Cotorra: a configurable trainer

🦜 the wild parakeet of Chicago's south side

About

This repo provides a configurable trainer for generative event models on tokenized timelines. Cotorra is a Spanish term for a small-to-medium sized parrot, particularly the Monk parakeet. Monk parakeets were introduced to the south side of Chicago, where they have flourished. ¹ It benefits from previous experience training foundation models on tokenized electronic health records. ² ³ ⁴ ⁵

Installation

You can download and install this package as follows:

git clone git@github.com:bbj-lab/cotorra.git
cd cotorra
python -m venv .venv
. .venv/bin/activate
pip install -e ".[gen]" \
  --index-url https://download.pytorch.org/whl/cu128 \
  --extra-index-url https://pypi.org/simple

Context

Suppose you have a dataset of tokenized timelines tokens_times.parquet as a parquet table with columns:

subject_id
tokens — the integer token sequence for the subject's timeline.
times — a parallel list of timestamps, one per token, indicating when each event occurred.

The table will look something like this:

┌────────────────────┬─────────────────┬─────────────────────────────────┐
│ subject_id         ┆ tokens          ┆ times                           │
│ ---                ┆ ---             ┆ ---                             │
│ str                ┆ list[u32]       ┆ list[datetime[μs]]              │
╞════════════════════╪═════════════════╪═════════════════════════════════╡
│ 20002103           ┆ [20, 350, … 21] ┆ [2116-05-08 02:45:00, 2116-05-… │
│ 20008372           ┆ [20, 350, … 21] ┆ [2110-10-30 13:03:00, 2110-10-… │
│ …                  ┆ …               ┆ …                               │
│ 29994865           ┆ [20, 364, … 21] ┆ [2111-01-28 21:49:00, 2111-01-… │
└────────────────────┴─────────────────┴─────────────────────────────────┘

You also have a tokenizer.yaml, a plain yaml file that contains information about the configuration, learned vocabulary, and bins.

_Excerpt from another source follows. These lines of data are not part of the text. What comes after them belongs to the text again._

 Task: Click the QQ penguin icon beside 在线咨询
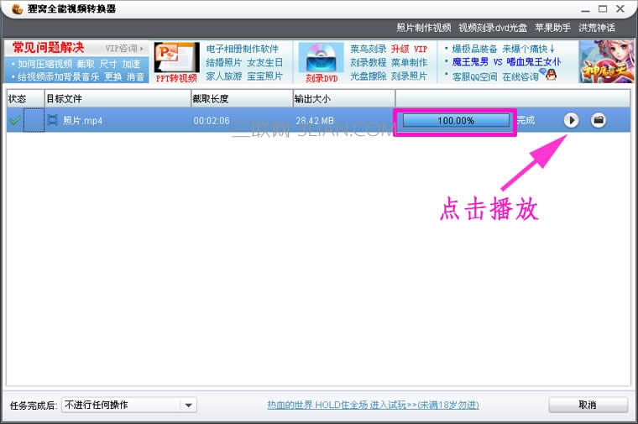552,76
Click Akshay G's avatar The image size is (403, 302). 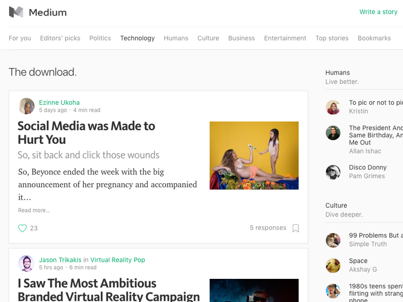point(333,265)
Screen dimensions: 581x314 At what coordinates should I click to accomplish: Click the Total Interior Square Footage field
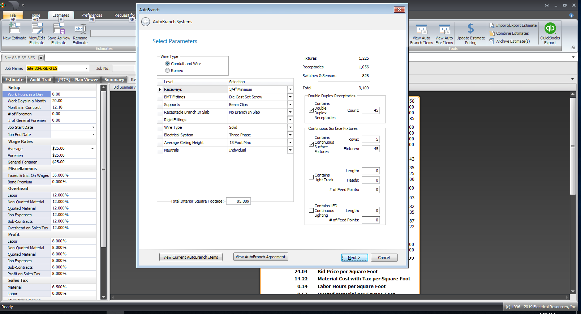pyautogui.click(x=238, y=201)
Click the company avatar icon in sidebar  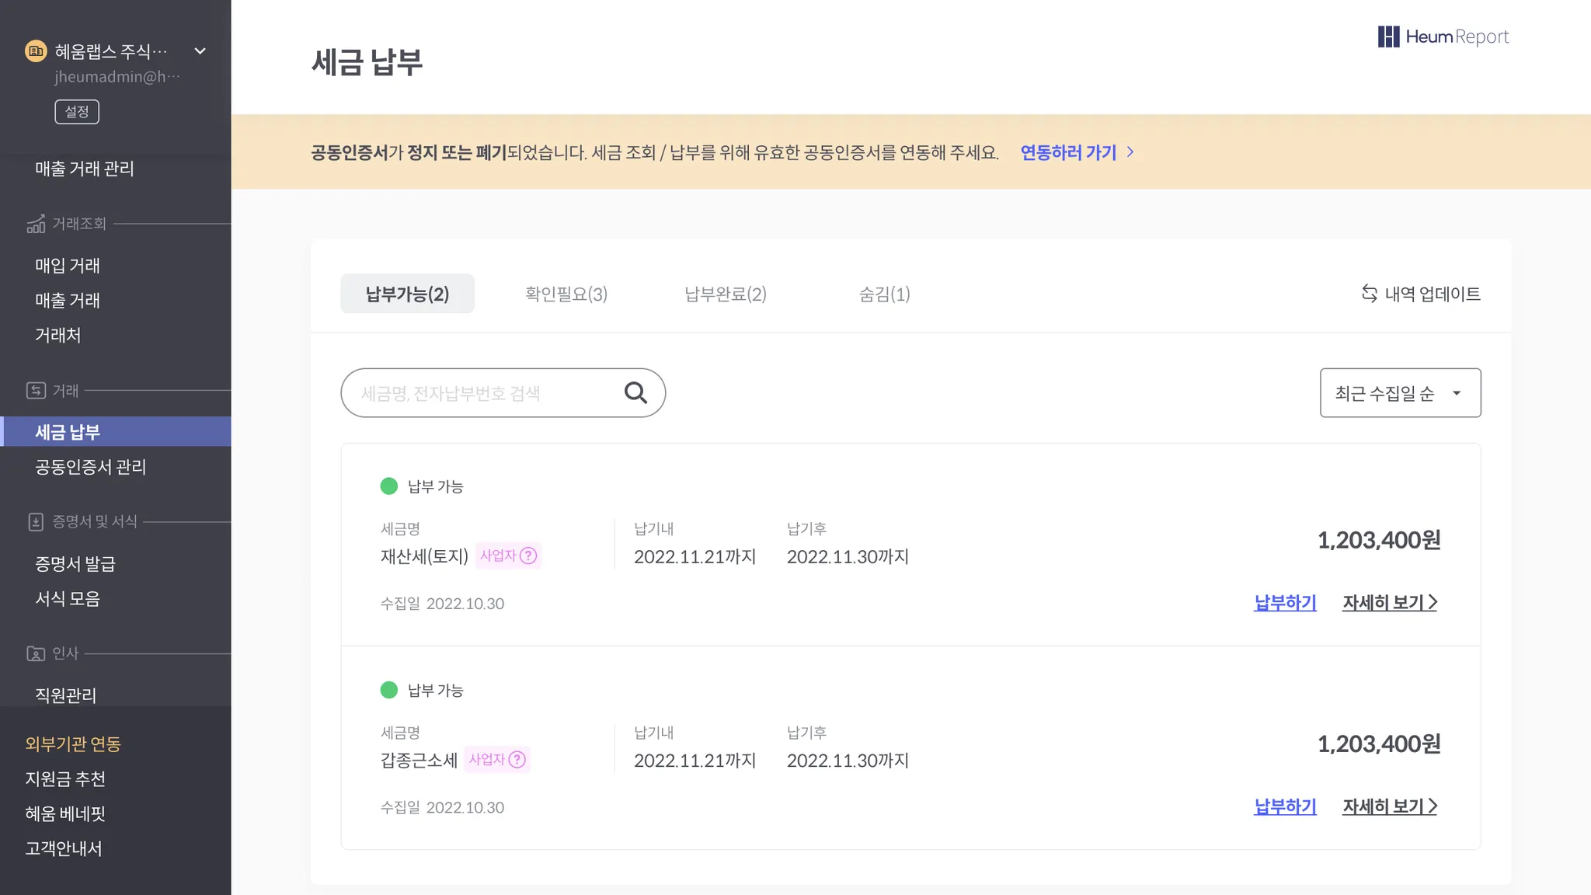point(36,51)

This file is sufficient to reconstitute the tokenizer object. We only need this file to contain a lookup table:

lookup:
  UNK: 0
  ADMN//direct: 1
  ADMN//ed: 2
  ADMN//elective: 3
  AGE//age_Q0: 4
  ...

Finally, we need subject_splits.parquet which is a table listing out all subject_id's and their corresponding split assignment (with splits: train, tuning, and held_out):

┌────────────┬──────────┐
│ subject_id ┆ split    │
│ ---        ┆ ---      │
│ str        ┆ str      │
╞════════════╪══════════╡
│ 21081215   ┆ train    │
│ 20302177   ┆ train    │
│ …          ┆ …        │
│ 28150003   ┆ held_out │
│ 22151813   ┆ held_out │
└────────────┴──────────┘

For extraction and scoring workflows, we also need split-specific inference tables in the same processed_data_home directory:

train_for_inference.parquet
tuning_for_inference.parquet
held_out_for_inference.parquet

These tables are expected to include at least:

tokens_past (the model context used for extraction/scoring)
s_elapsed_past (if using time_based_rope)
token-specific label columns such as <TOKEN>_past and <TOKEN>_future used by generative and representation-based scoring.

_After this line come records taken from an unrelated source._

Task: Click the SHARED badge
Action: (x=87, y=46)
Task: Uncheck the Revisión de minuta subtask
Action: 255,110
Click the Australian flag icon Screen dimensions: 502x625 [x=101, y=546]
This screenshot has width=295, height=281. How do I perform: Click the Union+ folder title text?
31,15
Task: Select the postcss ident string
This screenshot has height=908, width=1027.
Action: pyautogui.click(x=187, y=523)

The cocoa winnow command provides these.

Tip

For getting your data to this point, check out our configurable collator / tokenizer: ☕️ cocoa

Given these things, we want to train a model to predict the next token in a subject's timeline given their complete history or context up to this point. This package is designed to do that in a configurable way.

Configuration

This library can be extensively customized through yaml configuration files. Each command has its own default config under src/cotorra/config/, which you can override by passing a config file via the appropriate CLI flag. Any value can also be overridden programmatically via **kwargs which are merged on top of the YAML config via OmegaConf.

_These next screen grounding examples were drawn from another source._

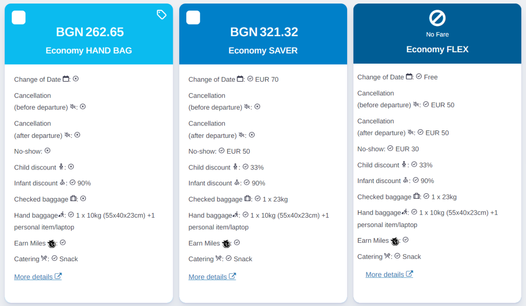Select the Economy SAVER fare checkbox
Viewport: 526px width, 306px height.
coord(193,18)
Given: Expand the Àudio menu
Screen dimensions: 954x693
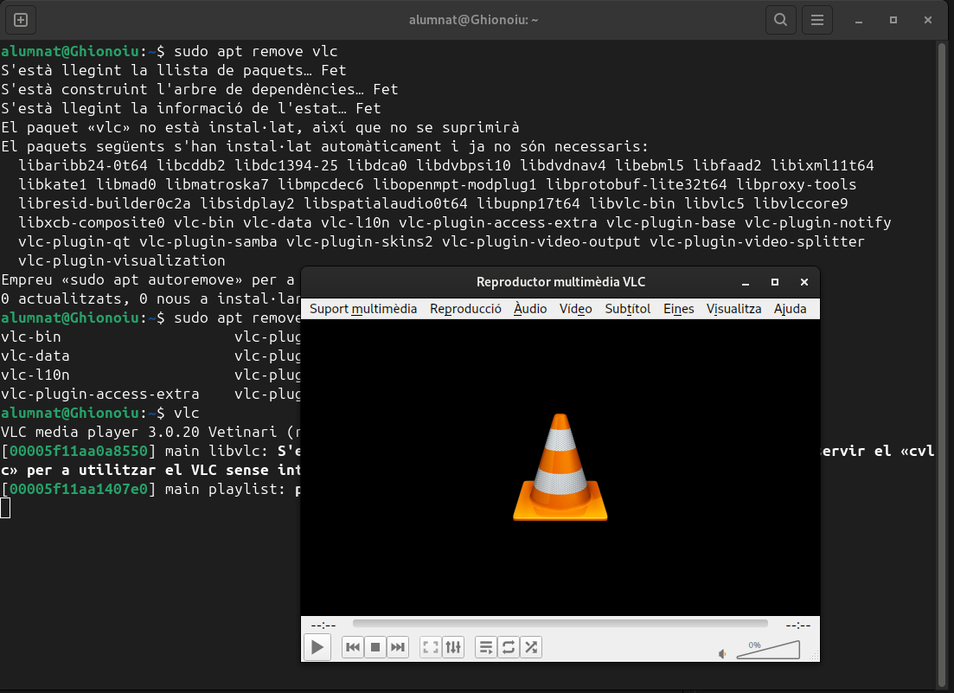Looking at the screenshot, I should point(530,309).
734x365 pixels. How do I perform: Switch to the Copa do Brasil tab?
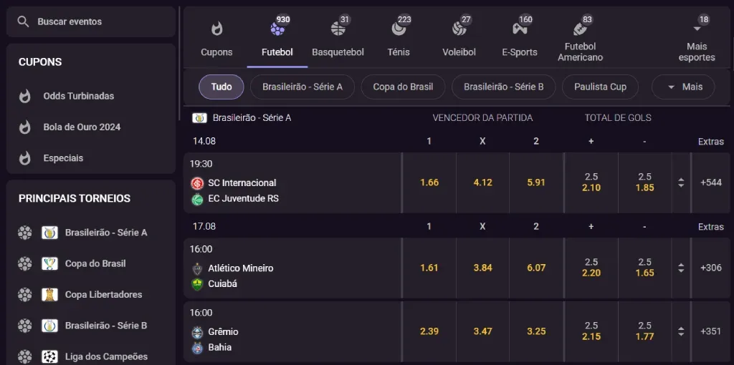[x=403, y=87]
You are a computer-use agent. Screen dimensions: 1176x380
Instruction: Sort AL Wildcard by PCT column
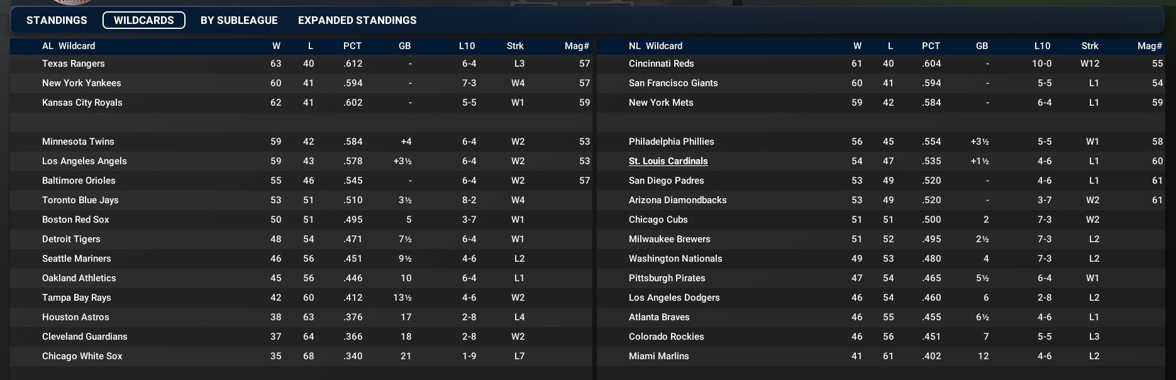pos(352,46)
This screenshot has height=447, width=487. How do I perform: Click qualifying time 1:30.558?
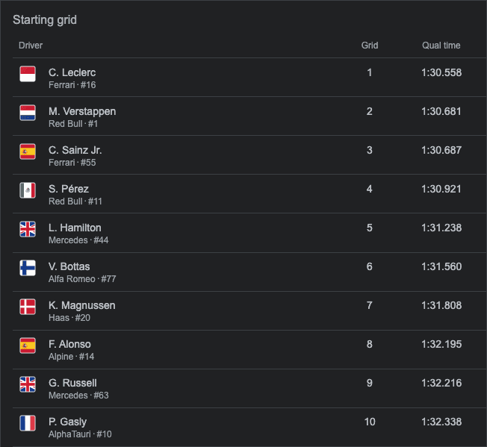pos(441,72)
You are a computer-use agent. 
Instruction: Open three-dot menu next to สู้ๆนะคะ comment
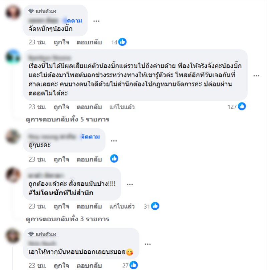(114, 141)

Training configuration (example)

Used by cotorra train and cotorra tune.

model_name: Name or path of the HuggingFace model (e.g., meta-llama/Llama-3.2-1B).
model_args: Model architecture parameters passed directly to HuggingFace's AutoConfig.
max_seq_len: Maximum sequence length for model input.
n_epochs: Number of epochs (handled in the dataloader, not the trainer).
run_name: Name for the current run (referenced by wandb and training_args).
tokens_of_interest: List of special tokens to upweight during training (referenced by loss config).
wandb:
- project: Weights & Biases project name for experiment tracking.
- run_name: Name for the current run.
custom_loss: Boolean flag to enable custom loss functions (default: false).
quantile_token_loss (optional): Upweights loss on quantile boundary tokens.
- qt_weight: Weight multiplier for quantile tokens.
label_weighted_loss (optional): Upweights loss on specific tokens of clinical interest.
- tokens_of_interest: List of token labels to upweight.
- toi_weight: Weight multiplier applied to those tokens.
time_based_rope (optional): Enables time-aware rotary position embeddings.
- sec_per_pos_id: Number of seconds represented by one position id increment.
training_args: Arguments passed to HuggingFace's TrainingArguments.
tuning_args: Arguments passed to HuggingFace's hyperparameter_search when cotorra tune is called.

Extraction configuration (example)

Used by cotorra extract.

max_seq_len: Maximum sequence length.
time_based_rope (optional): Enables time-aware position ids during extraction (must match the setting used at training time).
- sec_per_pos_id: Number of seconds represented by one position id increment.
extract:
- max_len: Maximum input length (tokens) during extraction.
- batch_size: Batch size for inference.
- shard_size (optional): Number of samples per output parquet shard. Omit to write a single file per split.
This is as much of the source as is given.